Revisitação a Miguel Torga – poeta da Natureza e do Homem

(ouvindo: Miles Davies "whispering" e "walkin'";

Glenys Lynos / Zeger Venderstenne; Orquestra da Rádio Sinfónica de Ljubliana, maestro Anton Nanut – " A Canção da Terra", de Gustav Malher;

a mesma obra mas interpretada por Jessie Norman / Siegfried Jerusalém, Berliner Philharmoniker, Maestro James Levine)


 


 

Tese: uma condição atávica de forte ligação à terra, a revolta visceral à religião propagada pela igreja, a encarnação de uma poesia (escrita) de carácter fortemente telúrico, a revolta da condição humana perante as contingências da vida buscando em cada acção a liberdade, a acepção de um paganismo pragmático como filosofia de vida, são os constituintes activos da estética torguena.

Ambiente: Homem em comunhão e identificado com a Natureza, verificando-se essa comunhão em todas as horas, casos e acasos, bafejada quase sempre pela desgraça e mais raramente pela graça (do natural).

Cenário: as paisagens inóspitas e desoladoras (quase sempre) de Trás-os-Montes e Alentejo; mas também potenciadoras de uma vontade férrea de rasgar fragas em busca da luz e da vida, renovando-se e regenerando-se em luta contínua no desenrolar acidentado do ciclo da vida.

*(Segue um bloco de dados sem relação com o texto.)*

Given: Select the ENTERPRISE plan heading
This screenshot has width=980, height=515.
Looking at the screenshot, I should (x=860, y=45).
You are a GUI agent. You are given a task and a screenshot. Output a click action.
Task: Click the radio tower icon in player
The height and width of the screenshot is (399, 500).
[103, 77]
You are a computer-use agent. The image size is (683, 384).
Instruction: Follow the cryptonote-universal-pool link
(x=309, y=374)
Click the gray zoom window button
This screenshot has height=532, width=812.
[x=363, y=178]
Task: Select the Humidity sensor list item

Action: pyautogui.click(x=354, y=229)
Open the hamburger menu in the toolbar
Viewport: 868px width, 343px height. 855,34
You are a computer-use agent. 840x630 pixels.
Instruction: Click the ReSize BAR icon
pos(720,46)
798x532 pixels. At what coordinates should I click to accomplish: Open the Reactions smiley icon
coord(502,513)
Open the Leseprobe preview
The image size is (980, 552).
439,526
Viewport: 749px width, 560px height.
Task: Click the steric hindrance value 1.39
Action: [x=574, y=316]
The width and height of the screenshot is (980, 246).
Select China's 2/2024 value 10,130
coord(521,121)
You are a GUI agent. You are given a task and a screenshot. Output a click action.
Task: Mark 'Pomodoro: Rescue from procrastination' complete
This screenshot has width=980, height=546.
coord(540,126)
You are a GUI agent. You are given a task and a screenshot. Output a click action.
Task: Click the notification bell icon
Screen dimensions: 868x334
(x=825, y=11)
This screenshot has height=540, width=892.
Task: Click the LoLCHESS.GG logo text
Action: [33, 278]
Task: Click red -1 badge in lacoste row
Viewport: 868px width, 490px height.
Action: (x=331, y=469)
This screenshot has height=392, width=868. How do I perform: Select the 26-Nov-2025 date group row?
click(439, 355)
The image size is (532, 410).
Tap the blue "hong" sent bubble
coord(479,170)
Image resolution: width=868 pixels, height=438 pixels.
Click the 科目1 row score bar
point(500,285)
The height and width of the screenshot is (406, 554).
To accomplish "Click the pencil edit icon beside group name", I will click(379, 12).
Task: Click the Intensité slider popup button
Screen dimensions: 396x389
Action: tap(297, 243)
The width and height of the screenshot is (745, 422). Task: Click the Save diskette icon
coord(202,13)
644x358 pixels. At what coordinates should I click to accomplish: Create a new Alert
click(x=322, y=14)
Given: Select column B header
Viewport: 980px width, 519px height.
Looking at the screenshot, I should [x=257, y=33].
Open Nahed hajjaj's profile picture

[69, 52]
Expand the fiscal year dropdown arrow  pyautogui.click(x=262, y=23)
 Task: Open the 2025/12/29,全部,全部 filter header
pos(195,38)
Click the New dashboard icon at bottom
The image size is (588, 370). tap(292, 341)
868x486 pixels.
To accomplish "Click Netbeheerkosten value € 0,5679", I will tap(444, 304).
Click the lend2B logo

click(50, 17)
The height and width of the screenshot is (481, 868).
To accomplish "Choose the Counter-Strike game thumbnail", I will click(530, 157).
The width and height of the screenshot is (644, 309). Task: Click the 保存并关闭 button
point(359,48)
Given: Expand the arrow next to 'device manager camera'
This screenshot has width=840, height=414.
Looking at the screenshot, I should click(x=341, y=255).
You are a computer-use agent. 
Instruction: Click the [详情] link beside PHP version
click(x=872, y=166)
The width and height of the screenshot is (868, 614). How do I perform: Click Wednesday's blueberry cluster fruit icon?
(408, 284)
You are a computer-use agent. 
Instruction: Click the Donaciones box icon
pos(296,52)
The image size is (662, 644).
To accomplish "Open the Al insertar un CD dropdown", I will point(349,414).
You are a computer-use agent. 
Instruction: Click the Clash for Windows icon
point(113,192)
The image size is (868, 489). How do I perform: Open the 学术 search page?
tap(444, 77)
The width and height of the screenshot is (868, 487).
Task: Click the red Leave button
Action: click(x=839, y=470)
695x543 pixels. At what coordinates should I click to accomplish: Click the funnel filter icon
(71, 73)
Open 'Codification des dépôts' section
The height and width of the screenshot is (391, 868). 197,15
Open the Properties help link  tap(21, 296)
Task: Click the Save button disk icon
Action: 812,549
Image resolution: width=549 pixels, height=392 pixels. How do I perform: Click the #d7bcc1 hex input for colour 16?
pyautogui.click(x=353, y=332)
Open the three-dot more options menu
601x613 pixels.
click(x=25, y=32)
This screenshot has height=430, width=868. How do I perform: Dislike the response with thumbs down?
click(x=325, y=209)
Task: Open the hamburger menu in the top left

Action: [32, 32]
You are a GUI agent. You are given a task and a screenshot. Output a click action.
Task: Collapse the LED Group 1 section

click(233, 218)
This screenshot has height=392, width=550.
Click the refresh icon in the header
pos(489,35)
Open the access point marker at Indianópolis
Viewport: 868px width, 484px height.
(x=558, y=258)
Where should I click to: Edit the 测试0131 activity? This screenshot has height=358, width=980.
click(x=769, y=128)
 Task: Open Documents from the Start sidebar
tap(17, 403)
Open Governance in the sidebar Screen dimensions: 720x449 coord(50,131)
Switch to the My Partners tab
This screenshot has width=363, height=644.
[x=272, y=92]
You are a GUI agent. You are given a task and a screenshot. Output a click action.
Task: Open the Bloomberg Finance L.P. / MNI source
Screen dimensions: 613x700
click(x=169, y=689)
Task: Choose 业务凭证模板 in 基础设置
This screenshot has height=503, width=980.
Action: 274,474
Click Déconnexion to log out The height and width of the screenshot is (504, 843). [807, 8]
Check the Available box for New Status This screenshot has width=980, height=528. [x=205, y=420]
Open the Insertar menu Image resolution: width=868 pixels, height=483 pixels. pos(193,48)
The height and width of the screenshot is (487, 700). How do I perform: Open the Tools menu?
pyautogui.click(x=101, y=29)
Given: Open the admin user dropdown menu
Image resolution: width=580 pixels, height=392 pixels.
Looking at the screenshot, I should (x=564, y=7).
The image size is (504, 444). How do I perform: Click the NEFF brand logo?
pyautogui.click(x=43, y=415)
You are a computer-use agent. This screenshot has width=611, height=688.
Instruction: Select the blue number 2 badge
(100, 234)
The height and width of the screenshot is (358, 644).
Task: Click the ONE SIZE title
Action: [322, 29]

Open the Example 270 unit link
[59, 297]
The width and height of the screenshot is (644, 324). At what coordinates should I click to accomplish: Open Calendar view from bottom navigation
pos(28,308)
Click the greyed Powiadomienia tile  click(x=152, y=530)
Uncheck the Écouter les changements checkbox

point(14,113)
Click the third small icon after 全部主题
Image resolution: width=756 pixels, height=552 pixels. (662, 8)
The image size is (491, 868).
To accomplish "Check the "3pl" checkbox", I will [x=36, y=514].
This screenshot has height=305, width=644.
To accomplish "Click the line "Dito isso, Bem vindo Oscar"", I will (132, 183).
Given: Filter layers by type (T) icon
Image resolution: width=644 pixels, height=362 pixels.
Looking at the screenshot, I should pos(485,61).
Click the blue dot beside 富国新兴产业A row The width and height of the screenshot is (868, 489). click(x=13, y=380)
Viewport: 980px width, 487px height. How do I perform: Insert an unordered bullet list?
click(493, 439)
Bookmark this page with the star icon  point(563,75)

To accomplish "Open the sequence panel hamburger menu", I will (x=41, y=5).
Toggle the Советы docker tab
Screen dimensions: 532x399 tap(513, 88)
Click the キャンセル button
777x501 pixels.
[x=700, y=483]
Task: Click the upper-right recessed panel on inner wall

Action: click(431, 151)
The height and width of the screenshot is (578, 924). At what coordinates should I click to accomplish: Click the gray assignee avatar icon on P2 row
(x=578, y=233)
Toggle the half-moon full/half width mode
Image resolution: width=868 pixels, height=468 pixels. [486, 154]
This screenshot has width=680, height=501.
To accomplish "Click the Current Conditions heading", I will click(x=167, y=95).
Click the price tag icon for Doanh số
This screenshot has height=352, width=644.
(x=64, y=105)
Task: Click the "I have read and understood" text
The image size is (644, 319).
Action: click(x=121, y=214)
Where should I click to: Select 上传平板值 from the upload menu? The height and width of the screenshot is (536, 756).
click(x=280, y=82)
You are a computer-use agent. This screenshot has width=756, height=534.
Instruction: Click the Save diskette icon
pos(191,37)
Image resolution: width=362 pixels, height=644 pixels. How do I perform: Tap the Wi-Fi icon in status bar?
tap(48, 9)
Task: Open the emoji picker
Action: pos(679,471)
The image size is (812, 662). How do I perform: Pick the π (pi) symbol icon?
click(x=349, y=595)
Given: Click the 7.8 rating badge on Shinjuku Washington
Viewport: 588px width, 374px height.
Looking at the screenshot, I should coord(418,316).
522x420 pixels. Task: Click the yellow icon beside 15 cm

Atrevimento: mostrar Torga como poeta de viagens.


 

Após o post, gentil e simpático aqui deixado por Joaquim Castanho (6 de Setembro pretérito) me ter suscitado mais algumas reflexões em torno de Miguel Torga e também me ter reaberto o apetite voraz pela releitura de alguma da sua poesia (a prosa deixemo-la para mais tarde) era inevitável, perante uma irresistível força de vontade interior, voltar a discorrer sobre o assunto.

Comecemos pelo mais peculiar e que aqui deixo em jeito de curiosidade jeitosa para os mais distraídos para com a obra de Torga e que de tão distraídos porventura percam um breve momento de seus importantes afazeres numa breve paragem aqui no fongsoi.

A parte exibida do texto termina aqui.